“When we have uncovered our hidden hearts before him in honest prayer and confession, only then can we begin to look to him for that much-needed spiritual nourishment.”
Sometimes I get to a place in my relationship with God where I feel like I’m stuck. I’m not really moving closer to him, and, if anything, I’m starting to backslide and feel further from him, which puts me in a depressed state. I sit around wondering, “Why is this happening? Why am I slipping in my relationship with God when everything seems to be fine on the outside?” It’s only until I get so desperate that I take the time to dig into the dark shadows of my heart that I find my answer: I’m hiding things from God that need to be brought to light.
Okay, okay. Alright, you caught me. I’m guilty of doing this as we speak. I don’t know about you, but for me, there are certain sins that I come back to again and again. Some are more frequent, everyday sins like impatience, snapping at someone I shouldn’t, etc. But some of them are deep-set, rooted issues that have followed me around my entire life. Sins that—just when I think I’ve rid myself of them—sneak back into my heart and feel so familiar that I hardly notice.
The reality of these sorts of sins is that as painless and harmless as they seem, they are deadly to the one thing we should hold most dear: our relationship with Christ. Why? Because they make us callous. They harden our hearts to the truth: that the only thing who can bring us full satisfaction and comfort is not our sinful longings, but the Lord.
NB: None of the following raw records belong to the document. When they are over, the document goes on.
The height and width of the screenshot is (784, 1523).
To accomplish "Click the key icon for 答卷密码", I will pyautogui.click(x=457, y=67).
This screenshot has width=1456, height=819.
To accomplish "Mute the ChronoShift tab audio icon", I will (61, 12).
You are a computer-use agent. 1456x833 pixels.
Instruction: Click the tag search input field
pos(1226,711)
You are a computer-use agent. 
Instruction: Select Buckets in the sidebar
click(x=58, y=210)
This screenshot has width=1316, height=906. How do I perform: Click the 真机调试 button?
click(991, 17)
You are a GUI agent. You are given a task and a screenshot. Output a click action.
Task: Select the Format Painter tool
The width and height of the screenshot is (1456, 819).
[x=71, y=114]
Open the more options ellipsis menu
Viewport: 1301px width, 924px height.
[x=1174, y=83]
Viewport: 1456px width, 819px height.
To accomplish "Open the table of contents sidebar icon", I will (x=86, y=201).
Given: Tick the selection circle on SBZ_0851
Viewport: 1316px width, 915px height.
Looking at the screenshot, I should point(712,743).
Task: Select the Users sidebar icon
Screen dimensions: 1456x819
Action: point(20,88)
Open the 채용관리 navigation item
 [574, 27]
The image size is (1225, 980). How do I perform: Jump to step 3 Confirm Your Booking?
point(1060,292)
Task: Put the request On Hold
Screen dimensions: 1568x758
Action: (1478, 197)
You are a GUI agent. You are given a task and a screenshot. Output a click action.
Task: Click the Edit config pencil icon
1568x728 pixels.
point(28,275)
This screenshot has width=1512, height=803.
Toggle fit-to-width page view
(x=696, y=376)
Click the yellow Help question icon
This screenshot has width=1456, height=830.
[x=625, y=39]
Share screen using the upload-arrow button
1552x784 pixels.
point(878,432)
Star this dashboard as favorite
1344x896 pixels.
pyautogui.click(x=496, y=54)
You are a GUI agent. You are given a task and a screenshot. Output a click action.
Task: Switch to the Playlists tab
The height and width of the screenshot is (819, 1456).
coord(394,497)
Overcoming our inner worldly desires is hard. It is so, so, so hard. As I have realized this personally this week, I feel utterly powerless and hopeless. Realizing that you’ve been feeding yourself poison is horrifying and embarrassing, not to mention despicable. But that shouldn’t stop us from hunting down the thin roots of sin working back into our lives, and also hunting down the subsequent shame.
For many years of my life I was paralyzed by this guilt and shame for sinful things I had done. These emotions grew to proportions to the point where I started giving into sin because I thought, “I’m already so messed up already; what’s one more sin added onto my long list of sins?” Even though my friends and family would tell me that I’m forgiven and that I wasn’t alone in my struggles, I couldn’t help believing the worst of myself. It took years before a completely unpartisan source sat me down and helped me really think through my sins, showing me that other people have dealt with the same issues and that I’m not a horrible person for the decisions I’ve made. What’s important is that I try my best to follow Christ with my whole heart. After all, we all stumble and are imperfect.
All this is to say that had I sat down with the Lord and really hashed through my turbulent emotions with him earlier, I may have been spared some of the debilitating aching and years of self-deprecation. It is with an overflowing heart of understanding that I say to you: it is so worth it to come into God’s presence. Whether or not you address your sin or truly repent, entering into a quiet space with God is a great beginning. Just by talking with God, or sitting silently with him, we are allowing him to massage our hearts, making them soft and plush and vulnerable, when they used to be hard and calloused and in pain. Slowly, very slowly, you’ll find yourself relaxing in the peace that he lovingly drapes over us, and eventually you may be nudged to peel open the dark cabinets of your heart.
Something beautiful that I have held very dear to my heart when I am in situations where I feel unforgiveable or far from the Lord, as I do now, is that until I feel ready to open up, God is patient and God loves me. He will wait, and he will continue blessing me and chasing after me despite where I feel I am in my relationship with him. Knowing this allows me to be more patient with myself and reminds me that we all have seasons where we are close and far from the Lord, and that I can only grow closer to him by faithfully doing my best to follow him, even if that means limping behind him.